— START Supplied passage —

Poet and playwright Gregor Strniša is one of the most acclaimed 20th-century Slovenian authors, renowned for his highly metaphysical poetry and poetic plays. His poems, exploring magically interconnected multiple universes, have been translated into almost twenty languages, including English, French, Italian, Spanish, German and Russian. Nevertheless, he gained wide recognition only in the later years of his life and after his death. As a young man, he made a living as a songwriter. He approached the craft somewhat reluctantly, but never sunk into banality. The lyrics that he authored for many Slovenian pop songs are considered classics today.

Matjaž Pograjc, who describes Strniša’s work as “poetry for voice”, aims to make a homage to the man who proved that songs can be art and that pop can be good music. In the process, he'll try to find beauty in unexpected places. This time he'll venture into the (in Slovenia still uncharted) territory of disabled theatre and bring together Mladinsko actors with musicians, singers and dancers with cognitive disability.

— END Supplied passage —
— START Provided records —

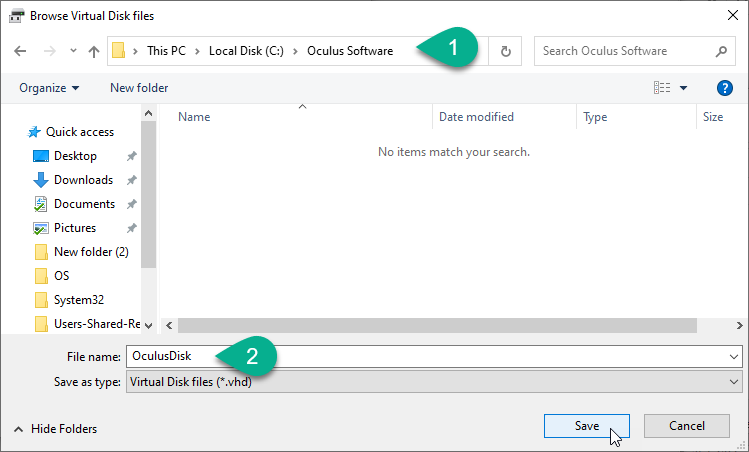Create a New folder from toolbar
749x452 pixels.
tap(139, 88)

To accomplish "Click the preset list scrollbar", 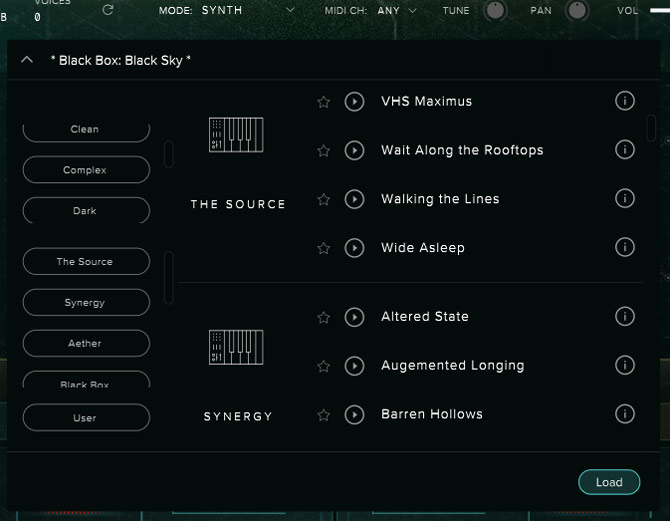I will pyautogui.click(x=651, y=127).
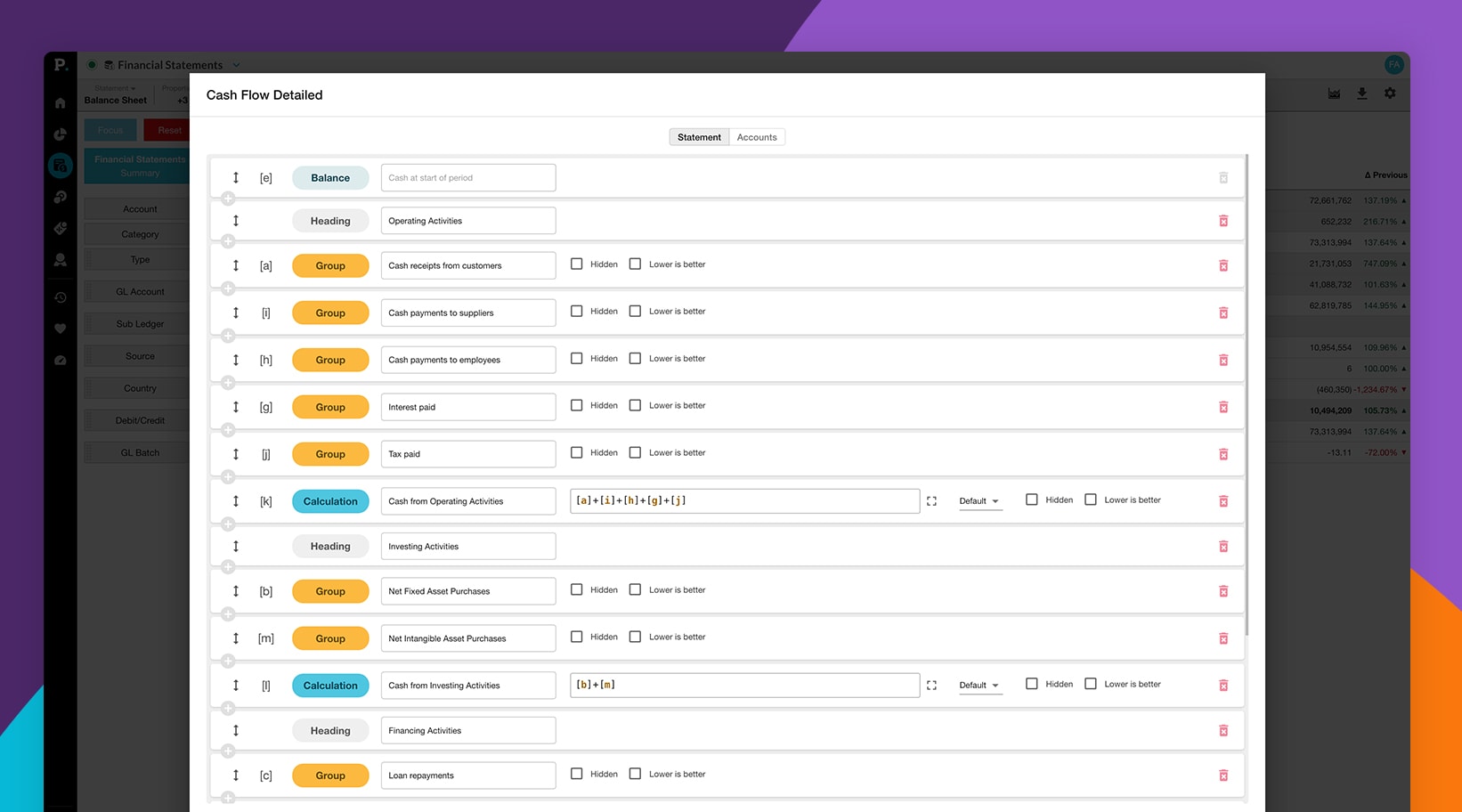Image resolution: width=1462 pixels, height=812 pixels.
Task: Delete the Tax paid group row
Action: point(1223,454)
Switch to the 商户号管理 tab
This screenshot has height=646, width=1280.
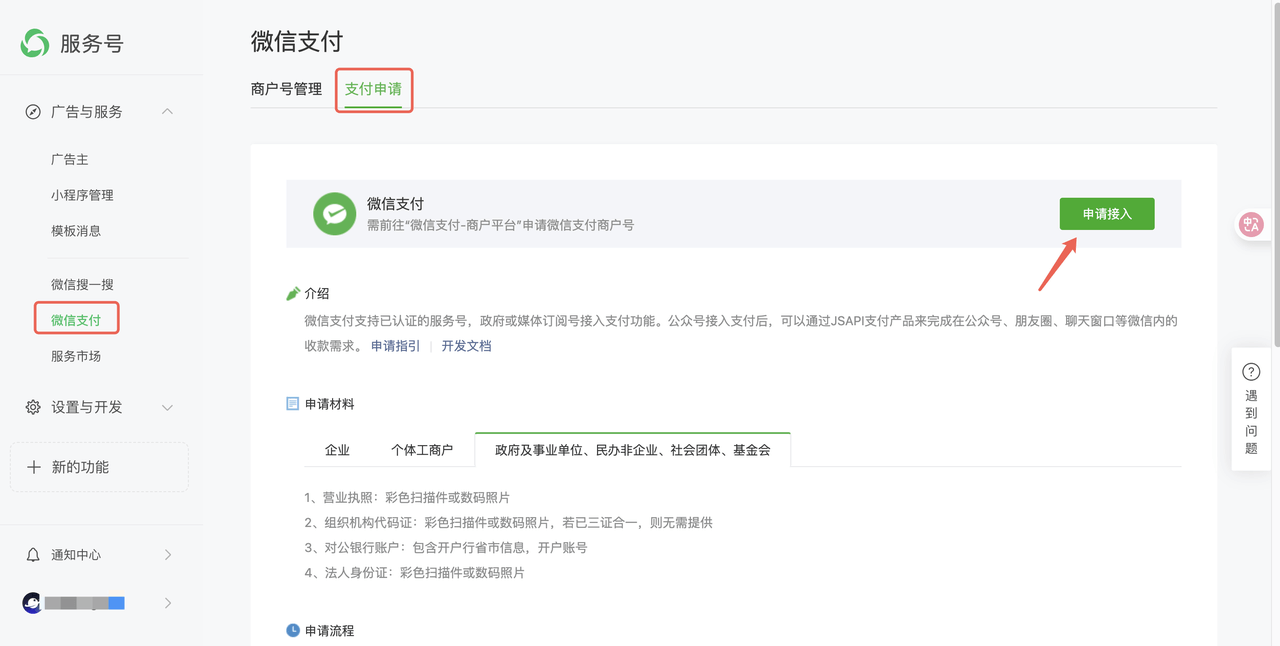[x=287, y=89]
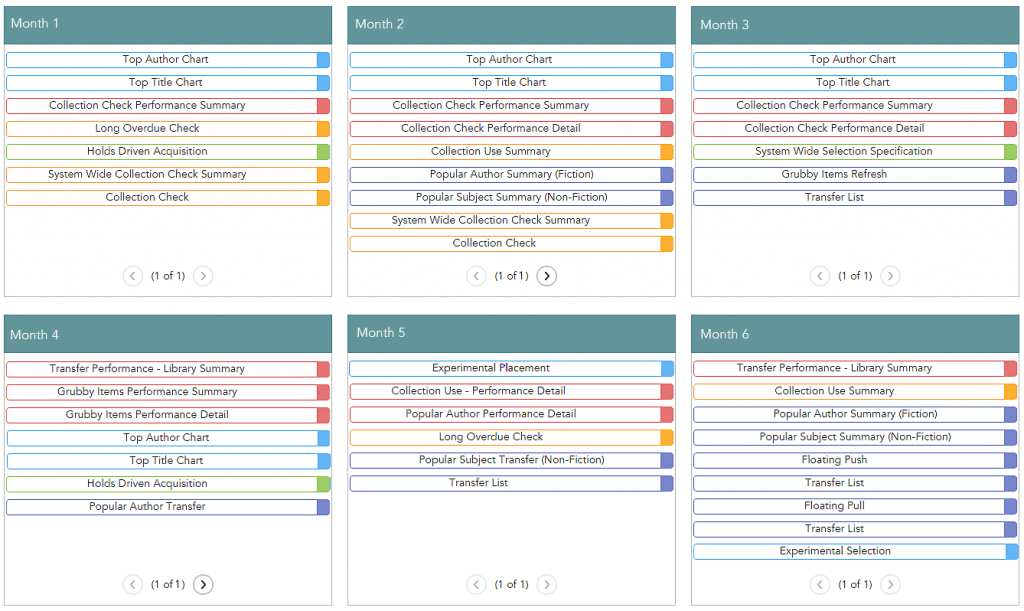Select the Month 3 panel header

click(854, 25)
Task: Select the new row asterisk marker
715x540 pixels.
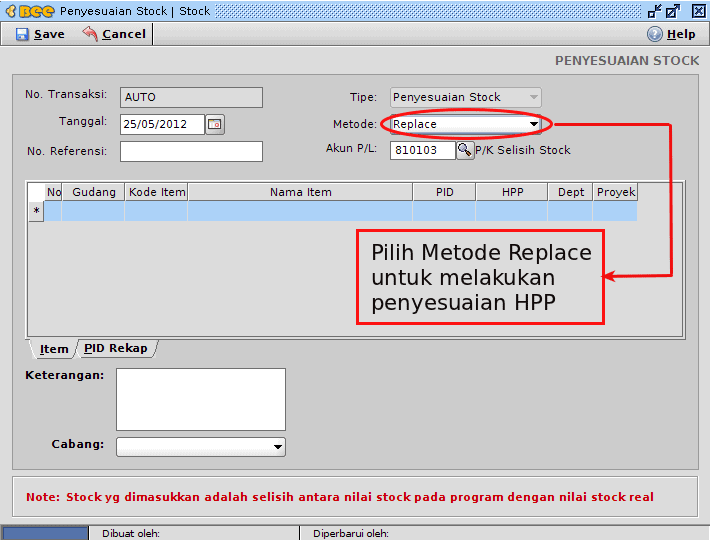Action: pos(37,211)
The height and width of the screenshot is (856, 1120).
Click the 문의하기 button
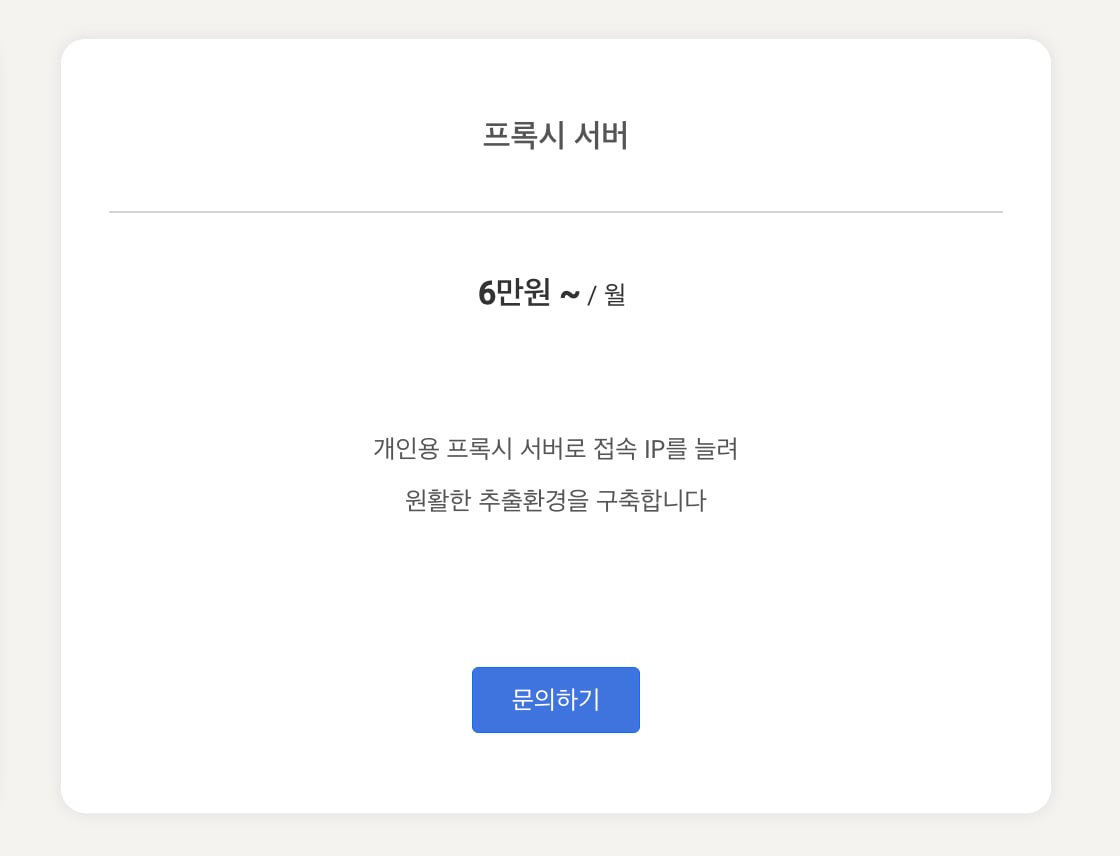click(x=555, y=700)
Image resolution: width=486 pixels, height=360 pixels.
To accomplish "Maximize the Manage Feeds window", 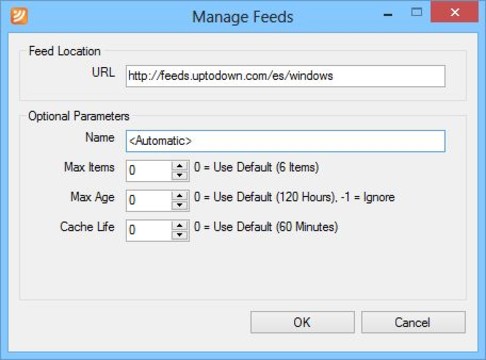I will pyautogui.click(x=416, y=13).
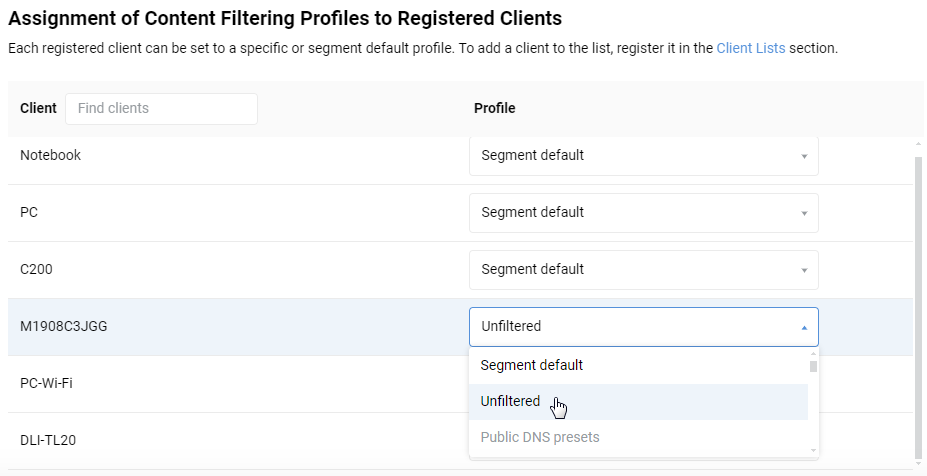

— END Provided records —

Task set:
a – Using the passage on Gregor Strniša, decide whether each statement agrees with it: (i) Strniša's poems have been translated into almost twenty languages; (ii) Strniša gained wide recognition early in his career; (iii) the production brings Mladinsko actors together with performers with cognitive disability. Answer yes or no for each, quoting the deciding words.
b – Duplicate the entries, beginning at the line that has "Switch to the 商户号管理 tab" and stopping after the line that has "click(x=555, y=700)". Leave the pictures out.
The entries are unrelated to the passage on Gregor Strniša.

Solutions per task:
a –
(i) Yes: "have been translated into almost twenty languages"
(ii) No: "he gained wide recognition only in the later years of his life and after his death"
(iii) Yes: "bring together Mladinsko actors with musicians, singers and dancers with cognitive disability"

b –
Switch to the 商户号管理 tab
This screenshot has height=646, width=1280.
[x=287, y=89]
Select the Month 3 panel header

click(854, 25)
Task: Select the new row asterisk marker
715x540 pixels.
Action: pos(37,211)
The height and width of the screenshot is (856, 1120).
Click the 문의하기 button
click(x=555, y=700)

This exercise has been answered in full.